- Maurice Fargues before his fatal deep dive attempt.
- Born: April 23, 1913 Avignon, France
- Died: September 17, 1947 (aged 33–34) Toulon, France
- Known for: Diver

= Maurice Fargues =

French navy diver and first scuba fatality using aqualung for a depth record attempt

Maurice Fargues (April 23, 1913 – September 17, 1947) was a diver with the French Navy and a close associate of commander Philippe Tailliez and deputy commander Jacques Cousteau. In August 1946, Fargues saved the lives of Cousteau and Frédéric Dumas during their dive into the karstic spring of Vaucluse. On September 17, 1947, while attempting to set a new depth record, Maurice Fargues became the first diver to die using an Aqua-Lung.

== GRS and the Fountain of Vaucluse ==
In late 1945, Petty Officer Maurice Fargues joined the newly formed GRS (Groupement de Recherches Sous-marines, Underwater Research Group) of the French Navy in Toulon, commanded by Philippe Tailliez, with Cousteau as its deputy commander and Dumas as civilian adviser and chief diver. Dumas trained Fargues and the GRS' other two new recruits, Petty Officers Jean-Paul Pinard and Guy Morandière, as Aqua-Lung divers. Maurice Fargues became commander of the diving tender VP 8, a 21.9-meter (72-foot) twin-screw launch.

On August 27, 1946, the GRS dived into the Fountain of Vaucluse, a mysterious spring in the village of Vaucluse, hoping to discover the secret of its yearly flooding. Maurice Fargues was the operation's surface commander, in charge of the guide rope which allowed divers to communicate with the surface. Tailliez and Morandière dove together first, but they were rapidly affected by a narcosis that almost compromised their return to the surface. When Cousteau and Dumas dove together, they suffered the same symptoms, and Tailliez and Fargues probably saved their lives by pulling them back up to the surface. It was later determined that carbon monoxide had unexpectedly contaminated the air in their cylinders.

== Death ==
In September 1947, just before the "Salon Nautique" in Paris, Cousteau pushed to organize a series of deep diving attempts to determine the maximum depth a scuba diver could reach. On September 17, Maurice Fargues made the first deep diving attempt near the French Navy base at Toulon. Maurice Fargues descended an anchor line with marker slates attached at 10 metre intervals, allowing him to sign his name on them to certify the depth he had reached, and periodically tugged on a safety line attached to his weight belt to let his colleague Frédéric Dumas on the surface know that he was alive.
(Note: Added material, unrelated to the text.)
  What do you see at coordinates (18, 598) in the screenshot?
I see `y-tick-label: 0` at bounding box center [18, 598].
After three minutes, at a record-setting depth of 120 m, Maurice Fargues stopped signalling. Philippe Tailliez ordered that he be pulled up, and Jean Pinard dove to meet him at 60 meters depth, only to discover that Fargues was unconscious, his mouthpiece hanging on his chest. Resuscitation attempts were continued for 12 hours, but Fargues was dead. Nitrogen narcosis or oxygen toxicity had caused him to lose his mouthpiece and drown.
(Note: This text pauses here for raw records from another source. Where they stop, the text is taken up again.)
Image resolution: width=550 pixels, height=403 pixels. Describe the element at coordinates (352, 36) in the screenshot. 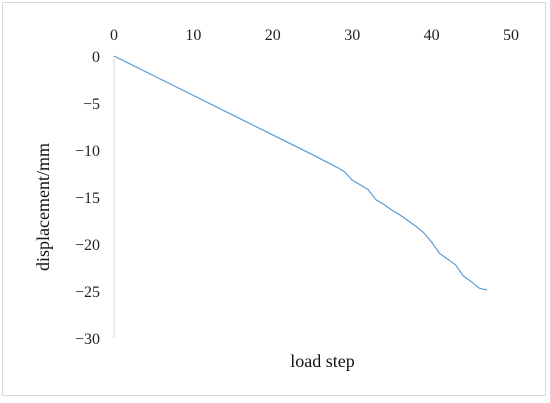

I see `x-tick-label: 30` at that location.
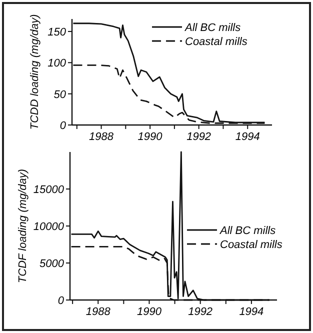 Image resolution: width=313 pixels, height=333 pixels. I want to click on y-tick-label: 50, so click(60, 94).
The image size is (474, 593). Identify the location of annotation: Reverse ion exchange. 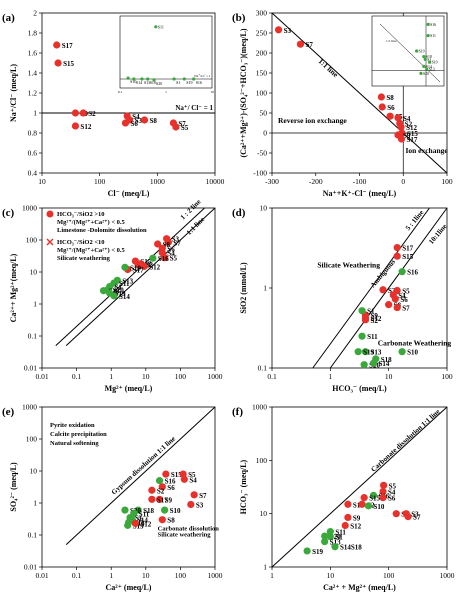
(312, 120).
Fargues' scrawled signature on the slate at 120 m confirmed his depth record. The GRS concluded that 90 m was the maximum depth a diver using compressed air could reach. In the words of Jacques Cousteau: "Dumas and I owed our lives to Maurice Fargues, who had resurrected us from the death cave at Vaucluse. We will not be consoled that we were unable to save him."

== Legacy ==
On September 17, 2007, the 60th anniversary of Fargues' death, a room was dedicated in his honor as the "Salle Maurice Fargues" at the Musée International de la Plongée Frédéric Dumas in Sanary-sur-Mer, France. Fargues' children, Roselyne and Louis Fargues, were present at the ceremony. The room contains a plaque bearing a photograph of Fargues taken before his final dive and a reproduction of his final scrawled signature.
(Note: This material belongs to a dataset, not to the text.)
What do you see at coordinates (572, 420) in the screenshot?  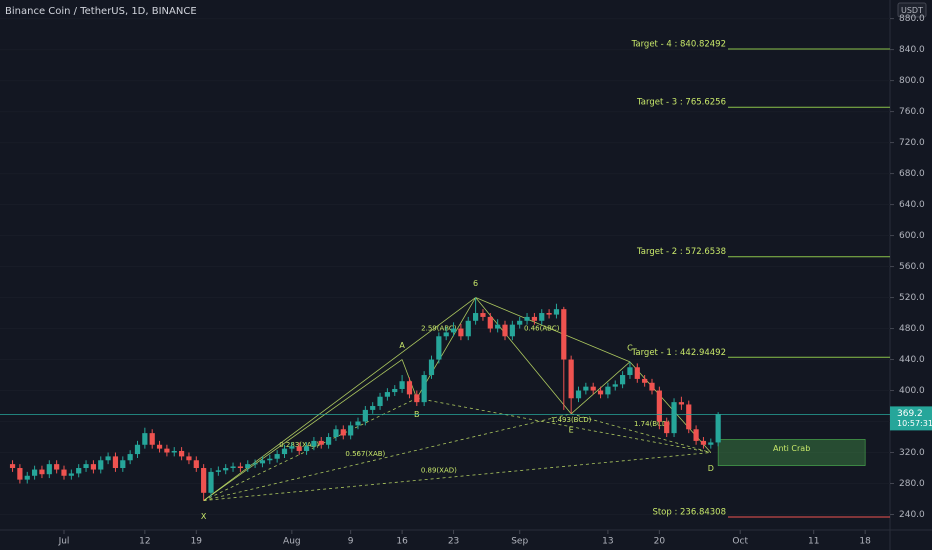 I see `ratio-label: 1.493(BCD)` at bounding box center [572, 420].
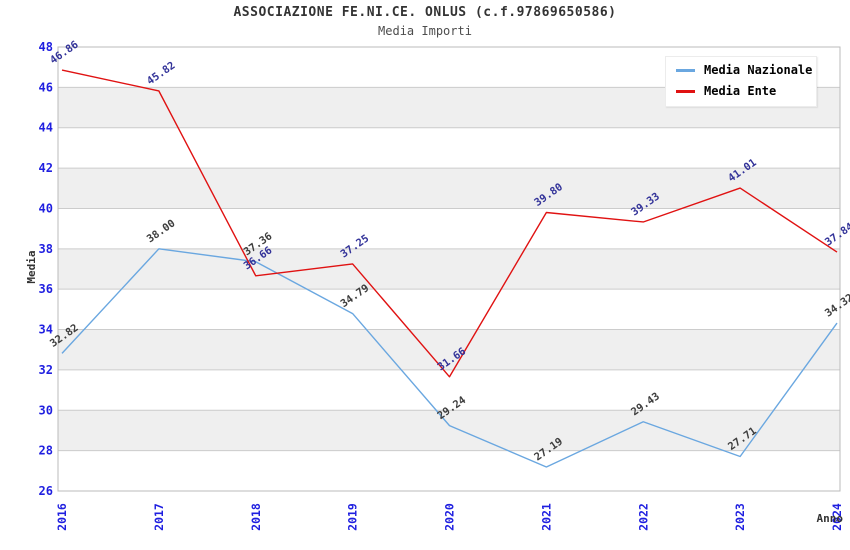  I want to click on data-label: 37.84, so click(836, 235).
On October 18, 2012, a conference "Hommage à Maurice FARGUES La mer est calme, le ciel est clair" (2012) was given by Bernard Tailliez, son of Commander Philippe Tailliez, as part of a series of lectures entitled Les fils de Philippe Tailliez - 10 ans après, organised by the Service historique de la Défense at the Escale Castigneau (Military port of Toulon), honoring the memory of Philippe Tailliez, Petty Officer Maurice Fargues and the birth of the GRS. Fargues' children, Roselyne and Louis Fargues, were present at the ceremony.